Foto di copertina © Grazia Galli
Le città stanno rapidamente cambiando volto. Specialmente le città globali, dove le differenze tra residente e turista, cittadino e utente economico sfumano, modellate negli algoritmi dei nuovi modi di concepire lo spazio urbano. La Smart City, la città informatizzata e tecnologica preconizzata da Jules Verne, è sempre più vicina, seppur ancorata a prospettive urbanistiche del passato. Il decoro centralizza l’attenzione di sindaci, prescindendo dal colore politico, ed è interpretato in maniera estensiva fino a essere assorbito all’interno dei modelli di sicurezza urbani. Le ordinanze più bizzarre vietano ora di mangiare panini in piedi o seduti in alcune zone di Firenze e Pisa; altre interdicono l’uso delle panchine a senzatetto, ubriachi e turisti cafoni; quasi ovunque associano l’accattonaggio alla molestia perché la povertà, si sa, è stata abolita. Il carcere esiliato fuori dalle mura cittadine si trasforma definitivamente una “discarica sociale”.
Pseudosicurezza e decoro
Un delirio di pseudo-sicurezze declinate sotto la voce decoro, che poco o nulla hanno a che vedere con la lotta al vero degrado e altro non sono se non copie velate di forme di repressione più schiette. Servono a soddisfare l’insicurezza percepita da parte della cittadinanza. Decoro, d’altronde, significa il minimo necessario perché marciapiedi e strade non coprano con il loro chiasso la vita reale degli abitanti. Ma, in tutto ciò la differenza tra il corpo dei vigili urbani e quello di carabinieri o polizia di Stato s’è ormai persa.
La morte della piazza
In numerose piazze delle nostre città non si trova più una panchina, specie negli abituali percorsi del passeggio. Residenti e visitatori sono quindi costretti a bivaccare su qualche gradone sporco e a rischio di sanzioni, oppure a cedere alla stanchezza sedendo ai tavolini di qualche bar di lusso.

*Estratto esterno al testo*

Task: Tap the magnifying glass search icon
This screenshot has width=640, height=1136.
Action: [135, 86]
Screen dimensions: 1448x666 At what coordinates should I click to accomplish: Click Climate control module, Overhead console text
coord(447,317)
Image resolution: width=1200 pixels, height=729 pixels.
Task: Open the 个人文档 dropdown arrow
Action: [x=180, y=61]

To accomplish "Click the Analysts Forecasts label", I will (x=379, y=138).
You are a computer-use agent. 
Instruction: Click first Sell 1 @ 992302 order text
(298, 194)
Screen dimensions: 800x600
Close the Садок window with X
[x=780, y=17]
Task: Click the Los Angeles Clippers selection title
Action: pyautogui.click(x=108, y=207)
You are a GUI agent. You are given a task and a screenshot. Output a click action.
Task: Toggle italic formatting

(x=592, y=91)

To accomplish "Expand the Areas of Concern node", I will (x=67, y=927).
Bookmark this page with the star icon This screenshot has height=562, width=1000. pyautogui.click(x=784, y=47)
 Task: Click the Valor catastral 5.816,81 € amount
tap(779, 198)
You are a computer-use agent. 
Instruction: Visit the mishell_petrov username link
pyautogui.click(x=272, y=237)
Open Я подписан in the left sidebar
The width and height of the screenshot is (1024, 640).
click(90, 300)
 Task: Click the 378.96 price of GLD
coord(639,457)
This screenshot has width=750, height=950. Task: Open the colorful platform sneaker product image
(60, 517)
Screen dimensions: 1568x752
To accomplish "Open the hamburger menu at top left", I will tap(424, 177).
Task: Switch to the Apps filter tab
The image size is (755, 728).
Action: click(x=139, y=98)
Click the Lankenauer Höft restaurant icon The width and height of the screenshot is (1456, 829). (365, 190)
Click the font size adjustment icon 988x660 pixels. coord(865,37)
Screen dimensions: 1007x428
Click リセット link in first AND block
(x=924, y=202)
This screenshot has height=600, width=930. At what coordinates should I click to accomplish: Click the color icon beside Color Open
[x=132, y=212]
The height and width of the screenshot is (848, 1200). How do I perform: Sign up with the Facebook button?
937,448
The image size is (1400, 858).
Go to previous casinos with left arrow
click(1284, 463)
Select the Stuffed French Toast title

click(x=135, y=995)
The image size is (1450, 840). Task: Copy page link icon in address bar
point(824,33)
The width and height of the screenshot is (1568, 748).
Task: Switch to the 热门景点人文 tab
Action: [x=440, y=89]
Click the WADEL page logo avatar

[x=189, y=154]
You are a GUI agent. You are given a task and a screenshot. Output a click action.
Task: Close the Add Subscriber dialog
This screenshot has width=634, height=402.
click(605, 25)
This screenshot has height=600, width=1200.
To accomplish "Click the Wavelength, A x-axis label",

In una bellissima poesia, Patrizia Cavalli, dice che la piazza dovrebbe rimanere un “generoso vuoto di potere”. Ma le città due punto zero non concedono alternative: o paghi o sei espulso. La repressione ha un volto e un nome preciso: architettura del controllo, e, strada facendo, con essa si perde anche la concezione dello spazio urbano come ambito dialettico tra privato e pubblico. La democrazia delle città naufraga nell’assenza di spazio realmente condiviso, si astrae nella percezione della sicurezza. La folla deve trovar spazio sostituendosi all’abitare. La città del futuro non è di prossimità col residente, le piazze ricevono una funzione precisa: depositarie della globalizzazione del turismo di massa e dell’architettura del controllo. Così, asservite al potere, muoiono.
Panchine e diritti
Da Singapore a Londra, da Firenze a Matera, e in decine di altre città con vocazione alla globalizzazione del commercio e del turismo la situazione è la stessa. L’agire civico è messo sotto controllo in nome della guerra al degrado urbano, e gli spazi di agibilità politica a tutela dei diritti del cittadino sono sempre più un luogo di lotta. Diritti e repressione hanno così un nuovo teatro di scontro, insidioso e letale: la città. E la lotta a difesa dei diritti della città fragile, dai senzatetto ai migranti fino agli stessi residenti, sta creando un nuovo conflitto di classe per respingere la gentrificazione. Piazze e panchine, un tempo indicatori di efficienza delle amministrazioni, sono divenute oggi le nuove barricate della resistenza civica.